Subject: RT: Some troops said to leave E Timor
Date: Fri, 24 Jul 1998 08:25:57 -0400
From: "John M. Miller" <firstname.lastname@example.org>
Some Indonesia troops to leave E.Timor - military 05:52 a.m. Jul 24, 1998 Eastern
JAKARTA, July 24 (Reuters) - Indonesia plans to withdraw next week some of the thousands of troops it has stationed in the troubled territory of East Timor, military officials said on Friday.
``We have been asked to arrange a press tour for reporters to recover the sending home of troops from East Timor, but I don't know how many troops will be sent home or have any further details,'' a military press officer in Jakarta said.
He was unable to confirm rumours that around 1,000 troops, possibly at least one battalion, were being withdrawn, or whether the troops being sent home would later be replaced as part of a rotation.

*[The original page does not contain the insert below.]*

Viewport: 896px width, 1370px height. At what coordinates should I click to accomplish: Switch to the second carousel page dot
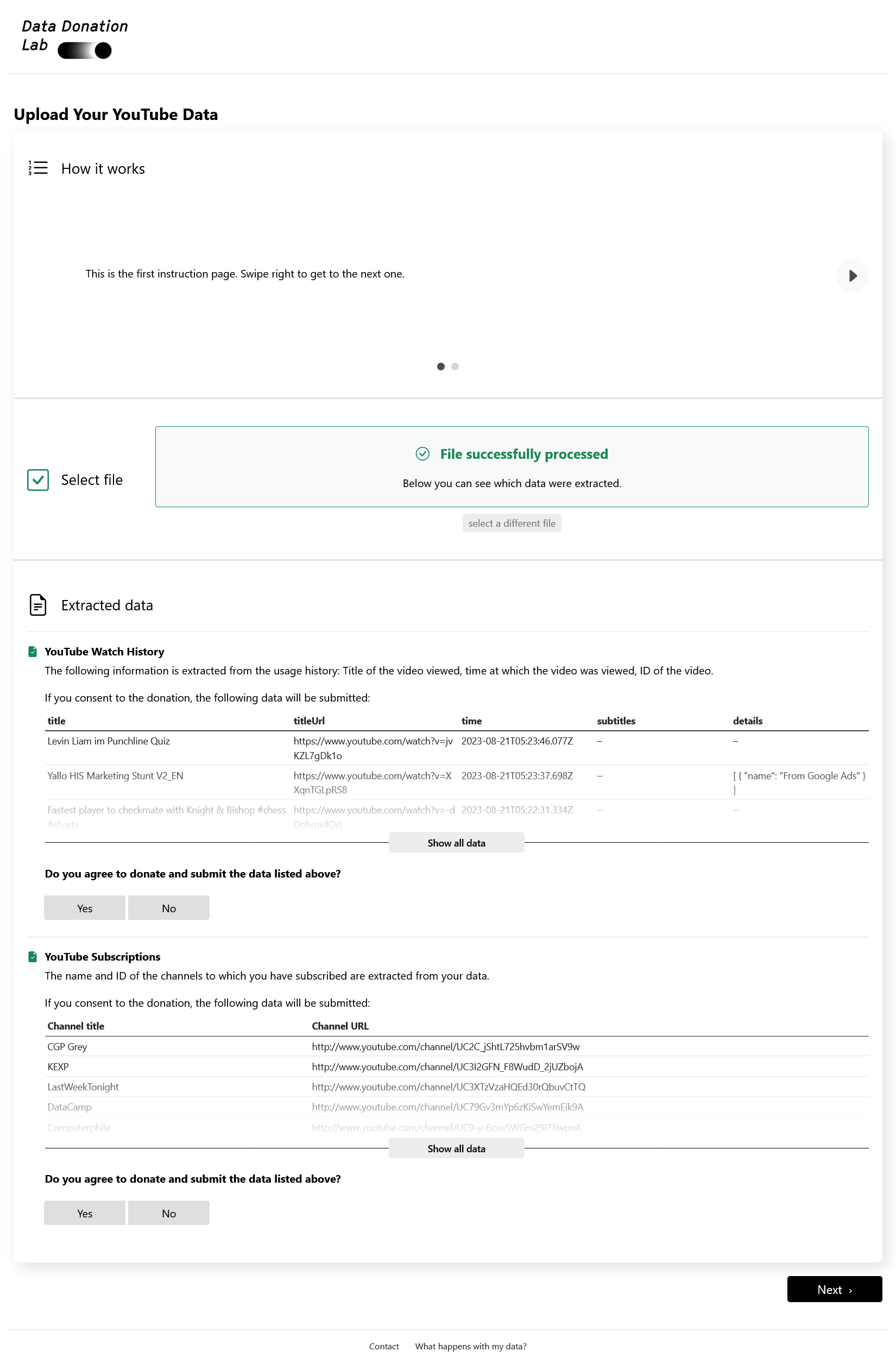(x=455, y=366)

Indonesia has officially around 5,000 troops, roughly five battalions, in East Timor but foreign military analysts say the the actual number of forces under arms could be up to twice as much if armed local militas, special forces on rotation, riot police and other partial units were counted.
The regional commander said recently there were 12,000 troops and police in the territory, which has a population of 800,000. The police are technically part of the armed forces, and the commander did not give a breakdown.
Jakarta still faces limited armed resistance to its rule by guerrillas in the hills of the former Portuguese colony, which it invaded in December 1975 and annexed the following year. The East Timorese offer significant political opposition, too.
Soon after taking power in May, Indonesian President B.J. Habibie proposed a special status for East Timor in a framework of solving the territory's problems once and for all.
U.N. special envoy Jamsheed Marker said during a recent visit to Indonesia that Indonesian Foreign Minister Ali Alatas and his Portuguese counterpart Jamie Gama would meet under U.N. auspices in New York on August 2.
Marker said Alatas would be asked to ``flesh out'' the Indonesian proposals.
The withdrawal of troops is seen as a key move to help build confidence in East Timor. Marker said that tension there remained high but that there was a desire for dialogue and a peaceful solution to the problem.
Human rights activists say more than 20 years of Indonesian rule have taken a severe toll on the local Timorese with up to 200,000 people dying, mostly of starvation and disease, in the early years after the invasion.
In 1991, Indonesia recevied severe international condemnation after its troops fired on unarmed demonstrators in Dili, killing at least 50 people by the official count. Human rights and church sources put the death toll at more than 200 civilans.